→ **DATA FOR THIS TASK**:
= Beginning of Section =

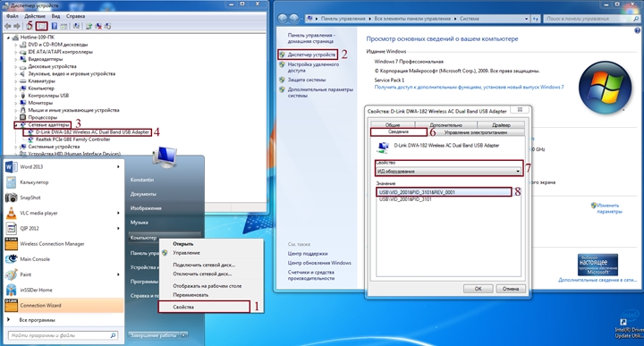Viewport: 644px width, 346px height.
Task: Click the back arrow in Device Manager toolbar
Action: coord(8,26)
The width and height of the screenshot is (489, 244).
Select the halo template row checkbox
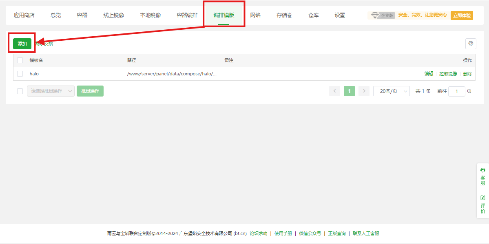click(20, 74)
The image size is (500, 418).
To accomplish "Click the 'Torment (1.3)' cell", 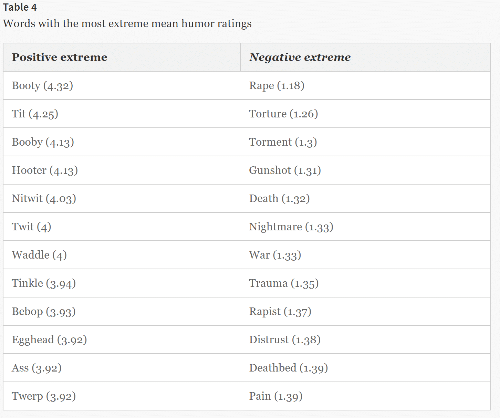I will pos(283,142).
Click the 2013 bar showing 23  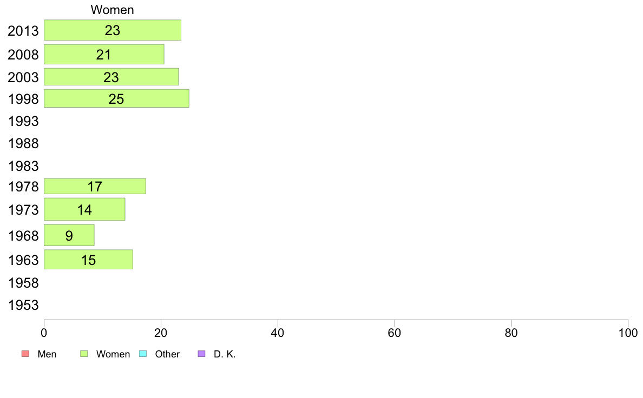pyautogui.click(x=112, y=30)
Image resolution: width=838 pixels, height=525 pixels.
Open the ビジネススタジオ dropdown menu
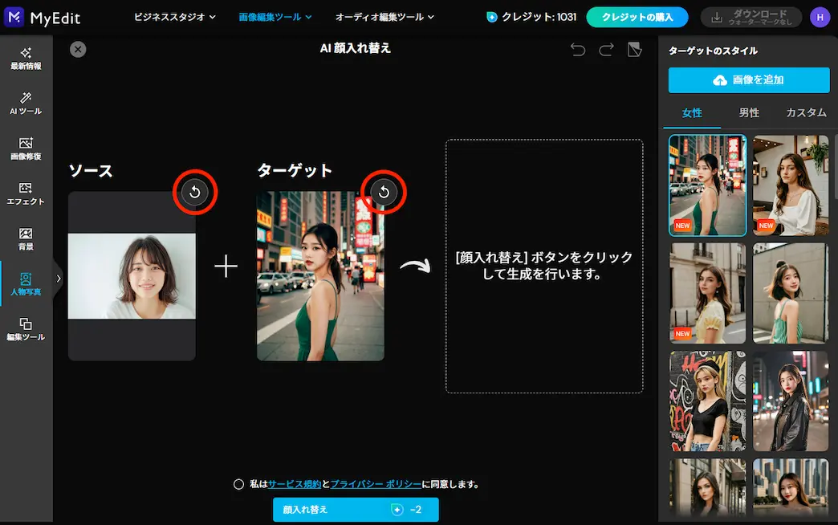[174, 16]
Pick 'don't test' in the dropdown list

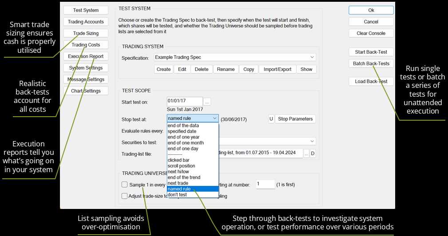(x=178, y=195)
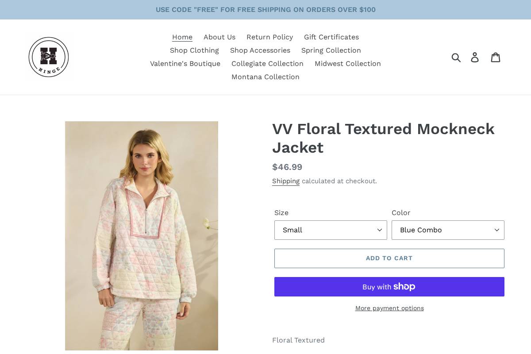Expand the Size dropdown
This screenshot has width=531, height=354.
(x=331, y=230)
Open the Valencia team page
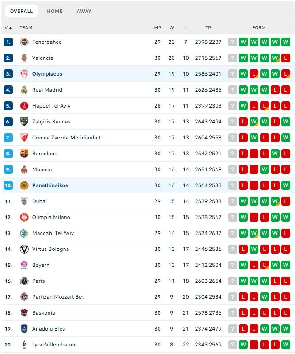The width and height of the screenshot is (295, 354). point(42,58)
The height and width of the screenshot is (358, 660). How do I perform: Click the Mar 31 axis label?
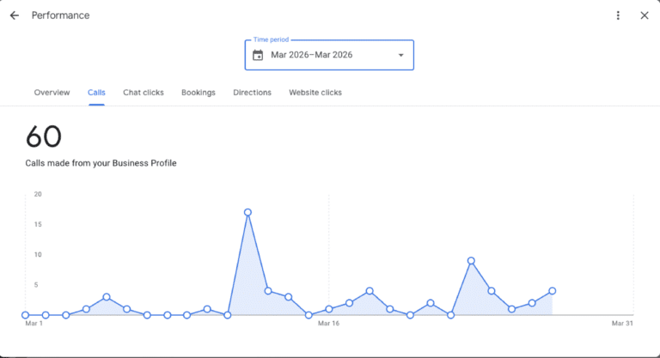pyautogui.click(x=622, y=324)
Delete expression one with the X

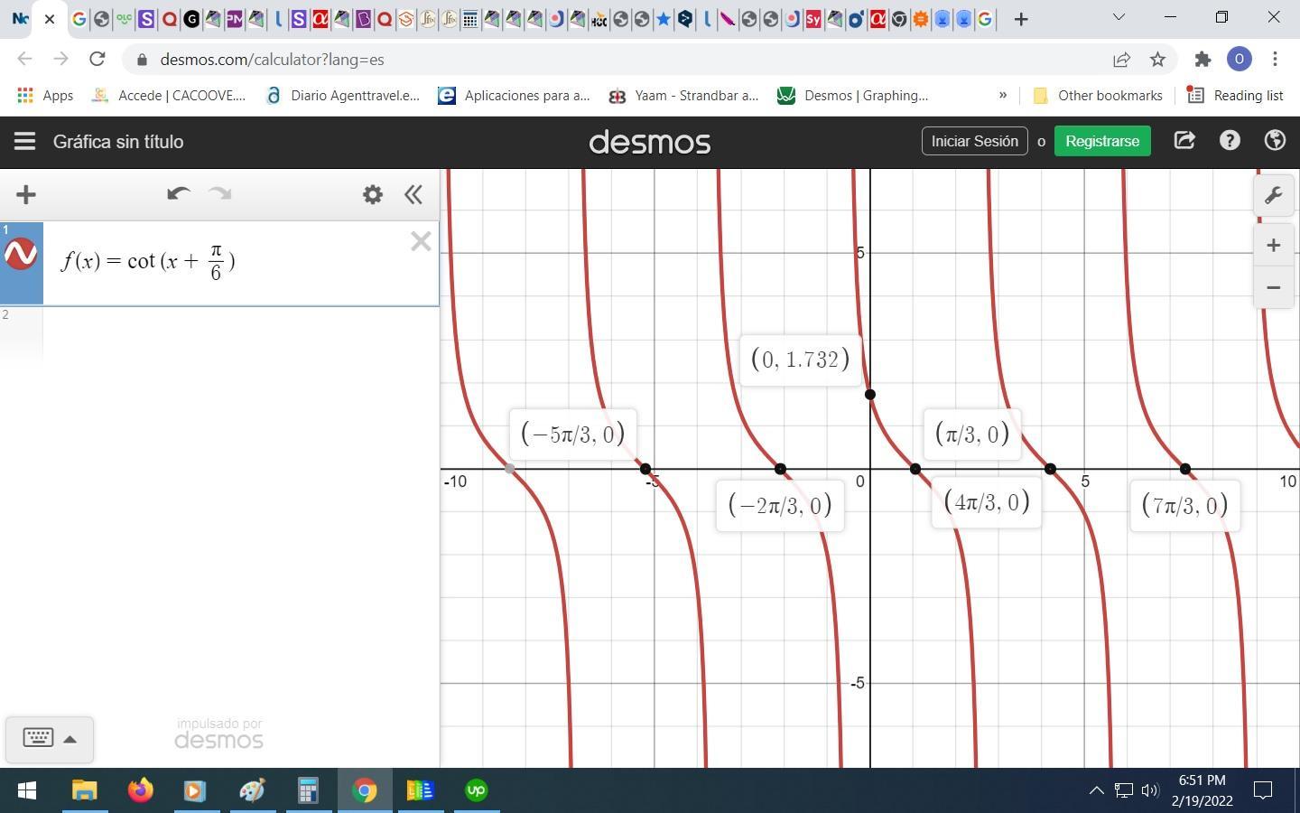pos(420,241)

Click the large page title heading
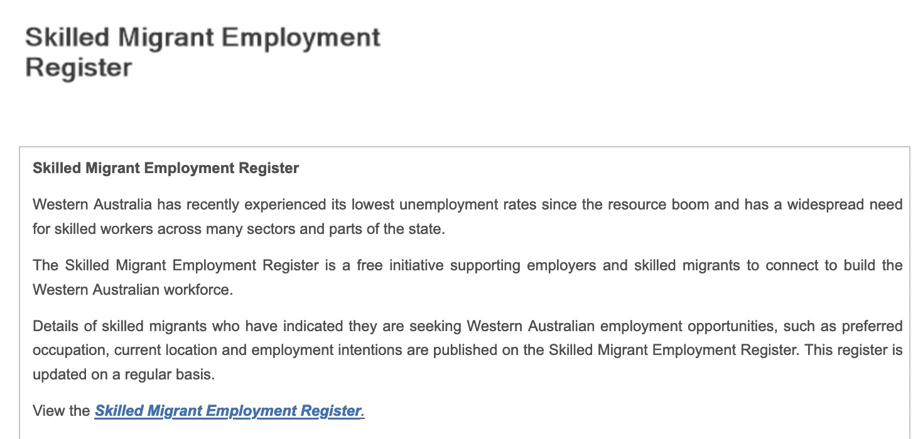[202, 52]
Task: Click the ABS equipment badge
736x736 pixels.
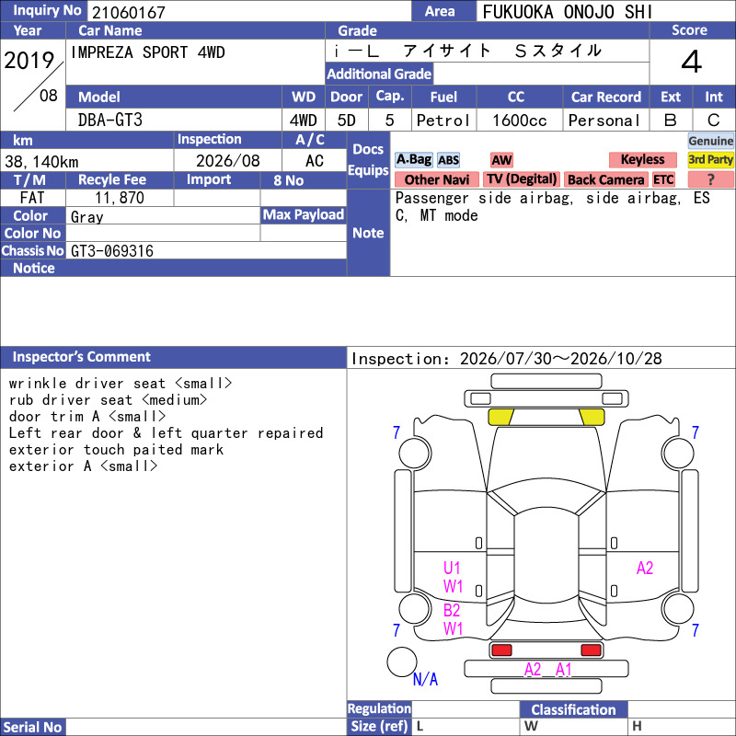Action: (448, 160)
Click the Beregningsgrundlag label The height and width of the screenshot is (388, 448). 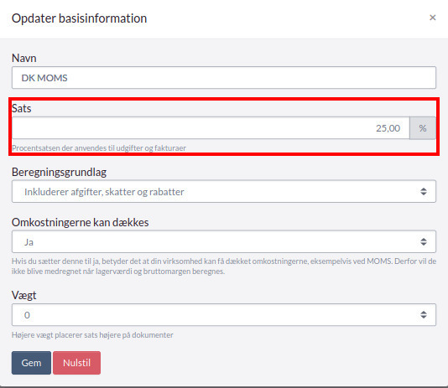pos(59,173)
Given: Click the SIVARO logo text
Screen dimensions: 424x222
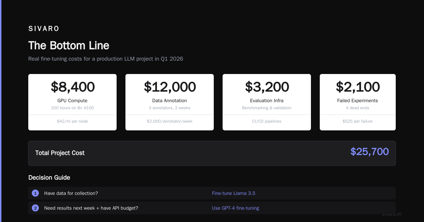Looking at the screenshot, I should pos(44,29).
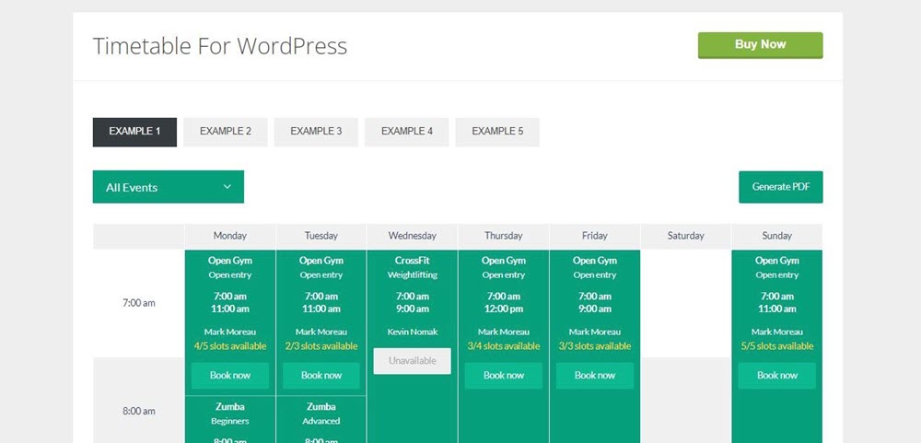Click the Buy Now button

(760, 45)
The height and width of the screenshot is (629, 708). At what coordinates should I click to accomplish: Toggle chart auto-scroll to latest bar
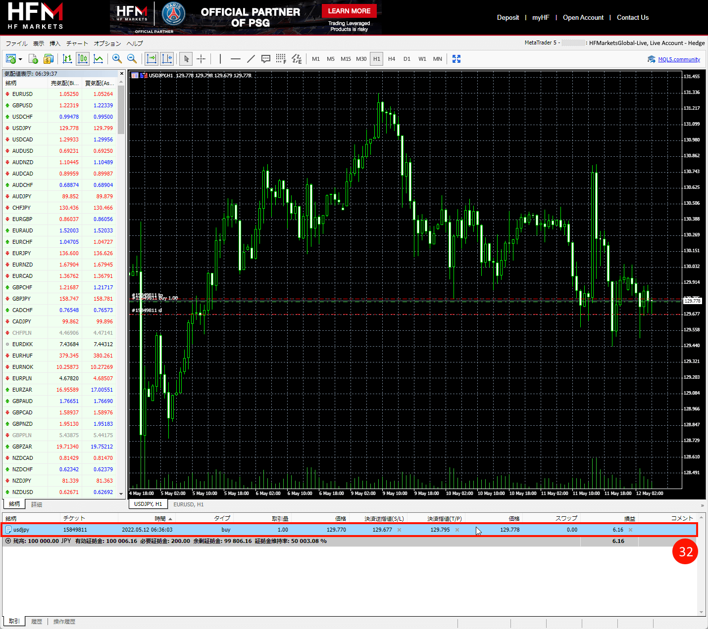click(152, 59)
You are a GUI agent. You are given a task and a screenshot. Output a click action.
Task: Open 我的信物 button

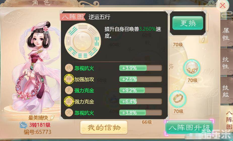tap(104, 127)
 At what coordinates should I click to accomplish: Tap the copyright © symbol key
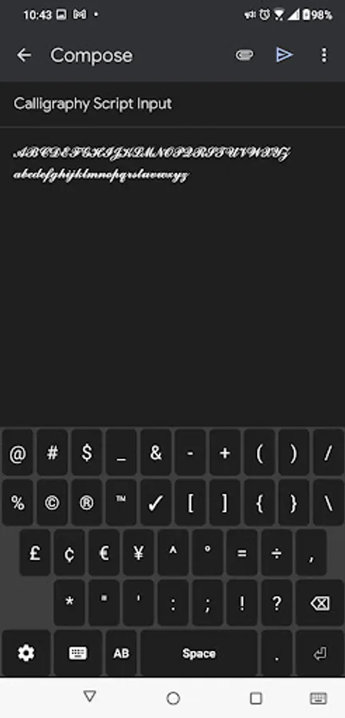click(52, 503)
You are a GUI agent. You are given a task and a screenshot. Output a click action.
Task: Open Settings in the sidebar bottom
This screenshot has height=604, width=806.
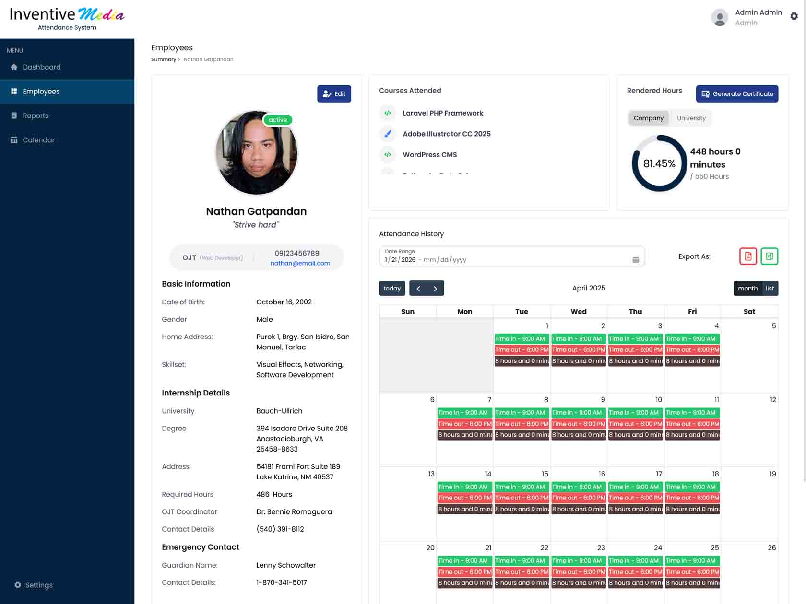click(34, 585)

= End of Section =

→ **TASK OBJECTIVE**:
Word for word, write out each line from the one with "Task: Open 我的信物 button" through the end of the entries above, and omit any pictures.

→ **EXERCISE RESULT**:
Task: Open 我的信物 button

tap(104, 127)
 At what coordinates should I click to accomplish: Tap the copyright © symbol key
click(52, 503)
You are a GUI agent. You are given a task and a screenshot. Output a click action.
Task: Open Settings in the sidebar bottom
This screenshot has height=604, width=806.
click(34, 585)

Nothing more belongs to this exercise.